EXERCISE DESCRIPTION ▸ Each entry below is to be given again word for word, with no pictures.

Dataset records
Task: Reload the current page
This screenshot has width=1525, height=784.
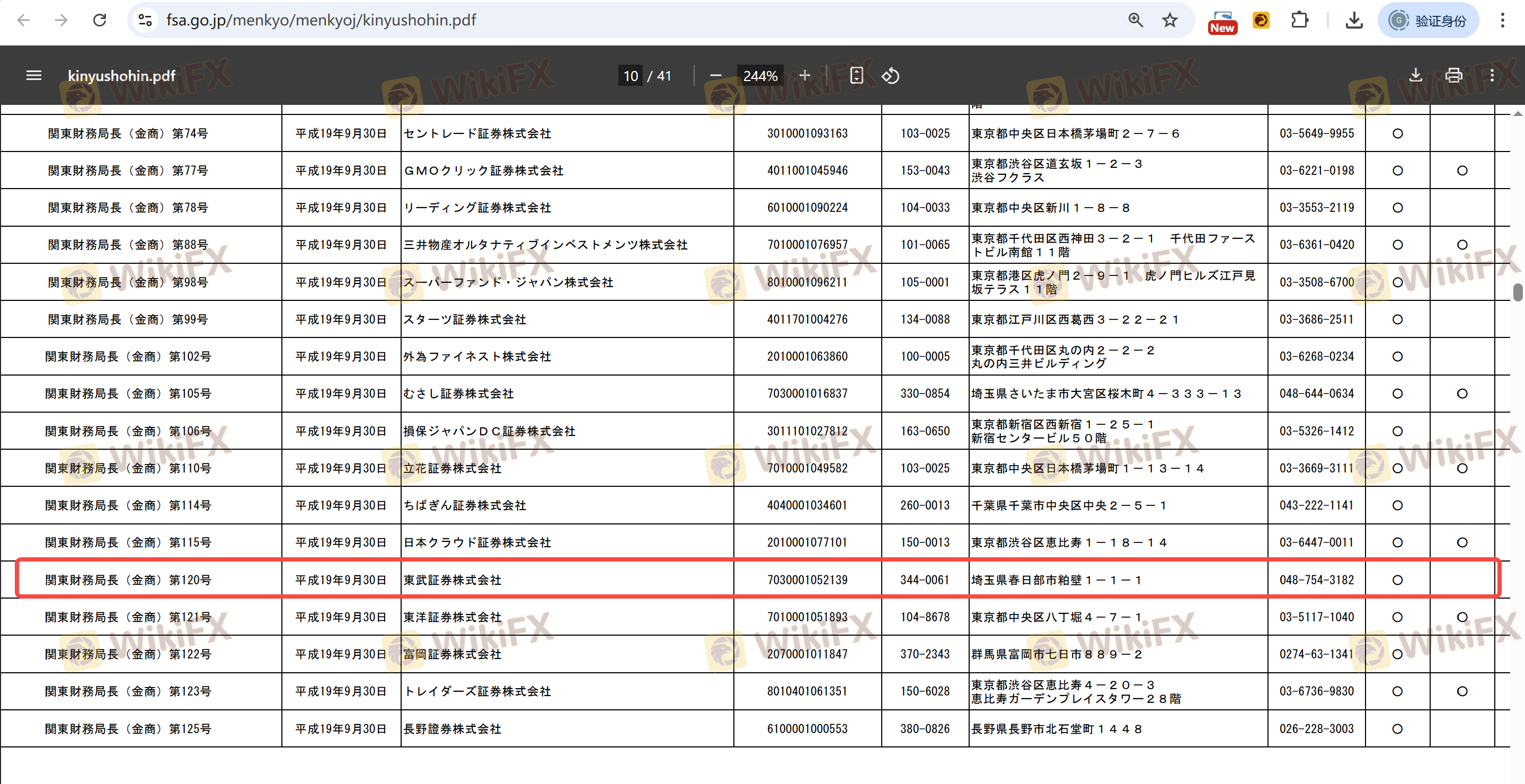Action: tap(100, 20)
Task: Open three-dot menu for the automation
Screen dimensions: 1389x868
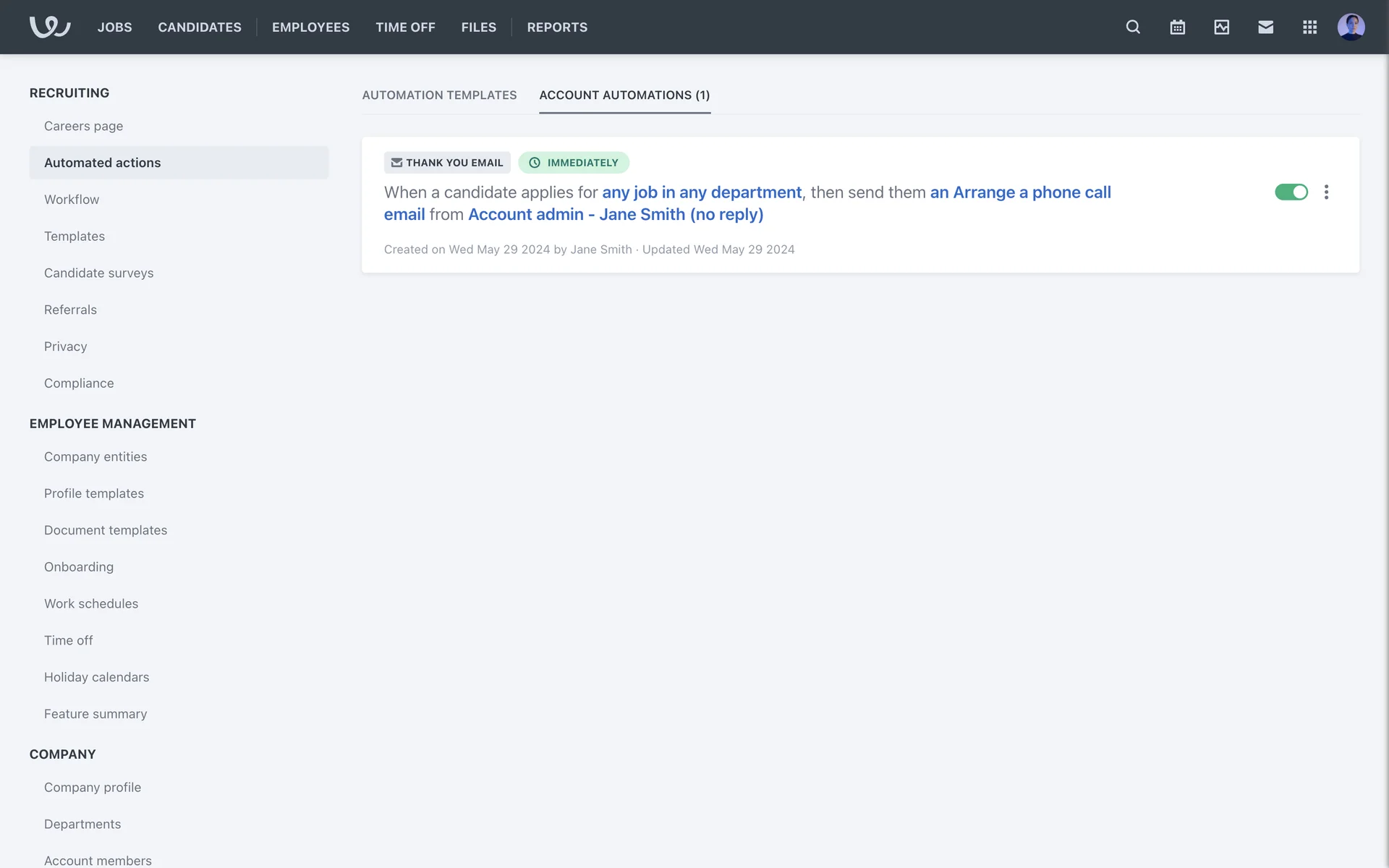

SOLUTION TO THIS PROBLEM ▸
Task: Reload the current page
This screenshot has width=1525, height=784.
Action: tap(100, 20)
Task: Open three-dot menu for the automation
Screen dimensions: 1389x868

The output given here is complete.